Die Stabkirche Borgund ist eine Stabkirche in der Kommune Lærdal in der norwegischen Provinz Sogn og Fjordane. Sie gehört zu den herausragensten Beispielen der norwegischen Stabbaukunst, ist eines der ältesten Holzgebäude Europas und ein touristischer Anziehungspunkt.

Lage und Bedeutung

Lage von Borgund

Der Kirche befindet sich an der E16 zwischen Fagernes und Sogndal im Lærdal am Fluss Lærdalselva auf 345m ü. NN. etwa dreißig Kilometer östlich des Ortes Lærdalsøyri. Sie liegt wie einst die Heiligtümer der Germanen abseits von Siedlungen und war Sammelpunkt für die Bauern aus einer weiten Umgebung.

Von den über 1000 Stabkirchen in Norwegen sind heute nur noch 28 erhalten. Die Kirche Borgund gilt neben der von Heddal als besterhaltene Stabkirche und sie ist in den meisten Teilen im Original erhalten. Daher hat sie in vielen Fällen als Vorbild für Restaurierungen anderer Stabkirchen gedient. Sie wurde nach 1181 erbaut und zählt zu den ältesten Holzbauten Europas. Sie ist dem Apostel Andreas geweiht[1].

Datierung

Die Stabkirche wurde erstmals 1342 in schriftlichen Quellen erwähnt, wahrscheinlich stammt sie aber aus der Zeit zwischen 1150 und 1200. Dendrochronologische Untersuchungen haben ergeben, dass das Holz, mit dem die Kirche gebaut wurde, im Winter 1180/81 gefällt wurde. Auch Runeninschriften auf dem Bauholz geben Aufschluss über die Entstehungszeit [2]. Eine dieser Inschriften lautet: „Ich ritt hier vorbei am St. Olavstag. Die Nornen taten mir viel Böses, als ich vorbeiritt.“[3]. Eine andere Inschrift lautet: "Gott helfe jedem, der mir zur Reise verhilft."[4].

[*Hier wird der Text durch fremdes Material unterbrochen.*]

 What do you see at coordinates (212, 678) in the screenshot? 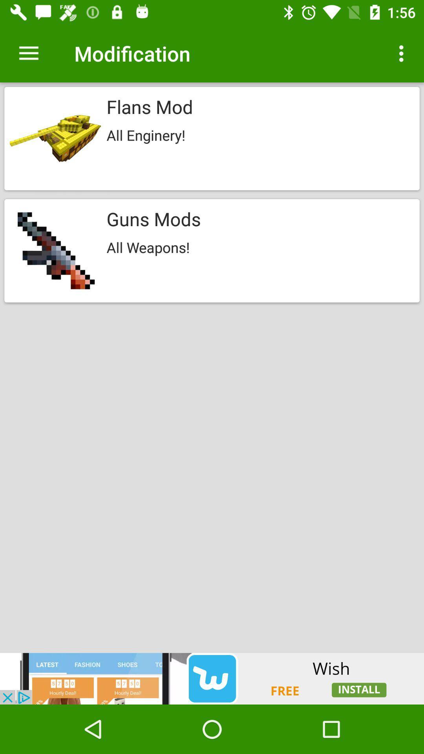
I see `visit our advertisements` at bounding box center [212, 678].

Archäologische Untersuchungen wurden 1969 und 1985 durchgeführt. Unter dem Boden der Kirche fand man Spuren eines älteren Gebäudes, das an dieser Stelle stand.

Architektur

Grundriss

Grundriss der Kirche

Die besondere Gestaltung der Kirche führte dazu, dass eine ganze Gruppe von Stabkirchen, die nach diesem Muster gebaut wurden, zum sogenannten Borgund-Typ gezählt werden.

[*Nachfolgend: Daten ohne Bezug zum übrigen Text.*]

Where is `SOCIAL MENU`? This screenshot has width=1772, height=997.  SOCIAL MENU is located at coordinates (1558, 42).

Die Kirche ist eine Zwölfmastkirche. Das Satteldach des erhöhten Hauptschiffs wird also durch zwölf Masten getragen. Im Osten schließt sich ein Chorraum an, der eine halbrunde Apsis besitzt. Um das Hauptschiff herum gibt es ein Seitenschiff. Anders als bei einer klassischen Aufteilung eines Kirchenraumes in Haupt- und Seitenschiff muss dieser Gesamtraum aber als Zentralbau angesehen werden, denn nur in den Seitenschiffen standen früher Bänke und der Chorraum ist innerlich wie äußerlich deutlich vom Zentralbau abgetrennt.

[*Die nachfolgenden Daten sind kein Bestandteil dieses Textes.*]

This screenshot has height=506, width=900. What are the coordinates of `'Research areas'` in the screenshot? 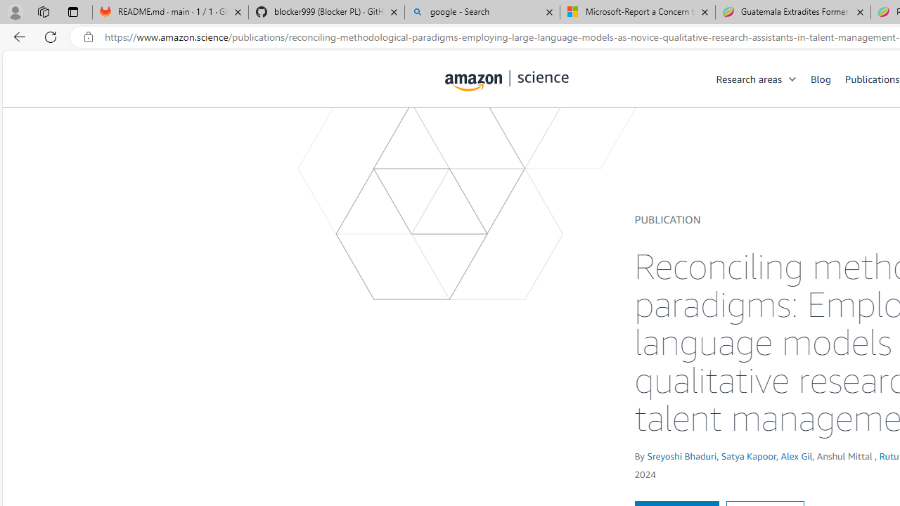 It's located at (748, 78).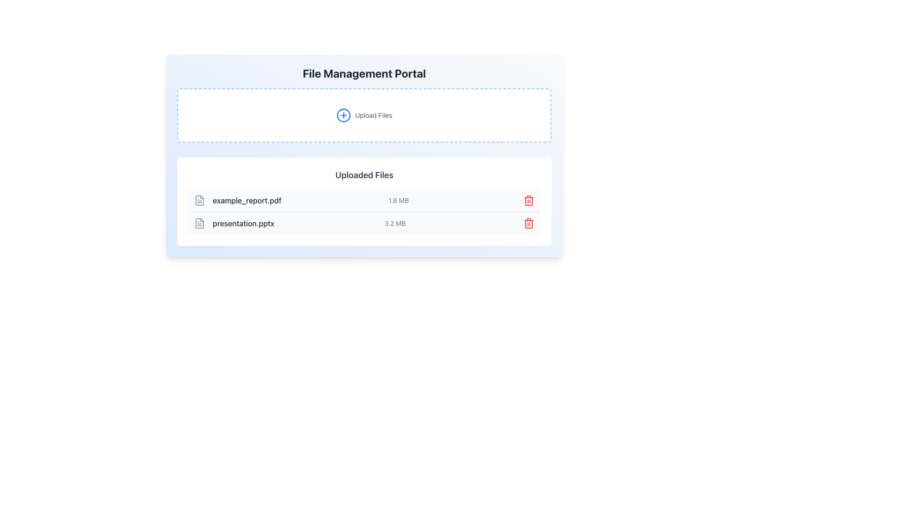  What do you see at coordinates (343, 115) in the screenshot?
I see `the prominent circular upload button located in the 'Upload Files' section` at bounding box center [343, 115].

Um die Kirche (einschließlich Chorraum) verläuft der so genannte Svalgang, ein überdachter Umgang, in denen sich die Menschen nach den Gottesdiensten versammeln konnten und in dem auch in früheren Zeiten die Waffen vor Betreten der Kirche niedergelegt wurden. Den Svalgang sowie die Seitenschiffe überdecken Pultdächer.

Aufbau

Westportal mit Geisterschwelle

Die Stabkirche hat einen sechsstufigen Aufbau. Das Hauptschiff sowie der rechteckige Chorraum werden von Giebeldächern bedeckt. Über dem Dach des Hauptschiffes sitzen drei weitere kleinere Giebeldächer, die in einem spitzen Türmchen mit Wetterfahne enden. An den Giebelecken dieser Dächer recken sich Drachenköpfe gegen den Himmel, die (in heidnischer Tradition) der Kirche symbolisch Schutz verleihen.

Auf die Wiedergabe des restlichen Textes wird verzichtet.